The Melton swimmer went into the English Summer Championships, in Sheffield, without a national medal on his CV, but ended a memorable meet with a gold and two silvers, together with some huge personal bests.

Bartley, who is based at Mount Kelly College, a nationally-renowned centre for young swimmers in Devon, headed to Sheffield after a decent meet at the British Championships just a few weeks earlier.

Having qualified for a best-ever seven events, in Glasgow he made his first British final and narrowly missed another couple.

His Mount Kelly team also made two relay finals, and in the 4x200m he broke two minutes for 200m freestyle for the first time.

“That was a big step for me,” he said. “I thought I could have done a little bit better in a few events, but overall I was quite happy with it.

“I thought I would get to the 400 IM final, but missed it by six-hundredths which is just a touch, or longer fingernails.

“I was swimming well, but didn’t know how well until the English and then I stepped up again.”

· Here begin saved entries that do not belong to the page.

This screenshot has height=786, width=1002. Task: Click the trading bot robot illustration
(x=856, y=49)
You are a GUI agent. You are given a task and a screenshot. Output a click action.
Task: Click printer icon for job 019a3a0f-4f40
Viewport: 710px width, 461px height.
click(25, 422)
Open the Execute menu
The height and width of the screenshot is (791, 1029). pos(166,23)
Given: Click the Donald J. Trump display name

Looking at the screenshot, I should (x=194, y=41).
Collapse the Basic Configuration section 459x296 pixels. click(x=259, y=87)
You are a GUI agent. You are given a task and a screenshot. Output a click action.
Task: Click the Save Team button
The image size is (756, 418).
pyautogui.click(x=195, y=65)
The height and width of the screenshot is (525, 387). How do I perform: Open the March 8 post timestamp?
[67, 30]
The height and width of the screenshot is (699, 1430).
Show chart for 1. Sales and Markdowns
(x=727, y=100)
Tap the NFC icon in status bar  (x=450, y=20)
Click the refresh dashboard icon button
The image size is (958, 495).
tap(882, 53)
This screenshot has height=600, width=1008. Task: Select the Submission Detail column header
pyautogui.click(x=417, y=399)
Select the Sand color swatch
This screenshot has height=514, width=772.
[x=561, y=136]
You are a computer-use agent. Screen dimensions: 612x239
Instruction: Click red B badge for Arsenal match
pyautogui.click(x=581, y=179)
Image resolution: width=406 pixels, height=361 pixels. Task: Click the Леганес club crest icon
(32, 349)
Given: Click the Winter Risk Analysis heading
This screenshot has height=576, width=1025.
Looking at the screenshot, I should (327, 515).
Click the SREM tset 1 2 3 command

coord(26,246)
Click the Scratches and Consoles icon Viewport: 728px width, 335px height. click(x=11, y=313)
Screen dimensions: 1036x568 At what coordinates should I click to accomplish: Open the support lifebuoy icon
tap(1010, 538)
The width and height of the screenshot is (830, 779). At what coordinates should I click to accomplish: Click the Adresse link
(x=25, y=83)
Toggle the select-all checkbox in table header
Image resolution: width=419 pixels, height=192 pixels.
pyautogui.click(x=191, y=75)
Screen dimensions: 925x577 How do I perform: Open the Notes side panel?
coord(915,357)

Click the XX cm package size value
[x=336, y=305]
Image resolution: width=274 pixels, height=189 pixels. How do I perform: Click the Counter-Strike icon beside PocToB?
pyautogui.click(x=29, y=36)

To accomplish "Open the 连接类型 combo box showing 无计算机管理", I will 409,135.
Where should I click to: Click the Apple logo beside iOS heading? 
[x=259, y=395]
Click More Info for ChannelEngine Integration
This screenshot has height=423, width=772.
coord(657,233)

At Ponds Forge he was crowned English under 16s champion for 200m individual medley, and won silver at 100m butterfly and 400m freestyle to smash his expectations.

“Going in I was confident, I knew I was going to go well,” he added.

“My coaches were telling me, ‘you can have three out of three medals’.

“Personally I was aiming for as many finals and PBs as possible; I wasn’t really expecting any medals.”

A medal didn’t look on the cards in his opening event, the 100m butterfly, having qualified in last place and only making it through because of the withdrawal of another qualifier.

But when you’re in the groove, everything comes a little easier.

Hooking up precision timing and technique with sky-high confidence, he broke the one-minute barrier with 58.65secs for the first time to qualify second.

Bartley then went half-a-second quicker in the final to grab the silver.

“The first one I can’t even remember, I was so happy with it as I wasn’t expecting anything from it,” he explained.

“Mum was crying, it was just amazing to get that first medal.”

Buoyed by his first national medal, Bartley set a four-second PB in the 200 IM heats, clocking 2min 12.5secs, and again qualified second despite easing off.

Having left plenty on the tank for the final, he shaved another two seconds off that PB, clocking 2.10.58 to claim the national title.

“The second day I got the gold and that was the best feeling,” he said.

“I qualified ninth and came out with the gold.

“I remember in the race, thinking I’ve only got 25 metres to go and I could tell I was leading, so then it was ‘let’s just max it’.

“I touched the wall, saw my name at the top and didn’t stop smiling for ages.”

A day off back home in Melton did nothing to blunt his performance in the final event, the 400m freestyle

“In the heats I came off the pace in the last 200 metres to save myself for the final and then went and did a six-second PB in the final.

His time of 4.06 was good enough to clinch a clean sweep of three medals from three events.

It marked an impressive comeback from a broken foot in late spring, getting back in the pool just in time before the national qualifying window shut, all while juggling the academic pressures of GCSE exams.

Equally impressive was the variety of success, securing medals in three strokes all at different distances.

With a few weeks’ break looming, Bartley then capped a brilliant summer by finishing sixth in age group in the rough and tumble of the National Open Water Swimming Championships.

Ambitions may have to be scaled back next year when he moves into the 17 and 18 yeas age group, swimming most of that first year as a 16-year-old.

But beyond that the former Melton Mowbray Swimming Club star is targetting junior championships at European and World level in 2021, and a senior international breakthrough at the Commonwealths, in Birmingham, the following year.

“My coach said if I grow a bit she could see me going,” he added.

“She wants me to be one of the main GB team members at the World Juniors in two years.”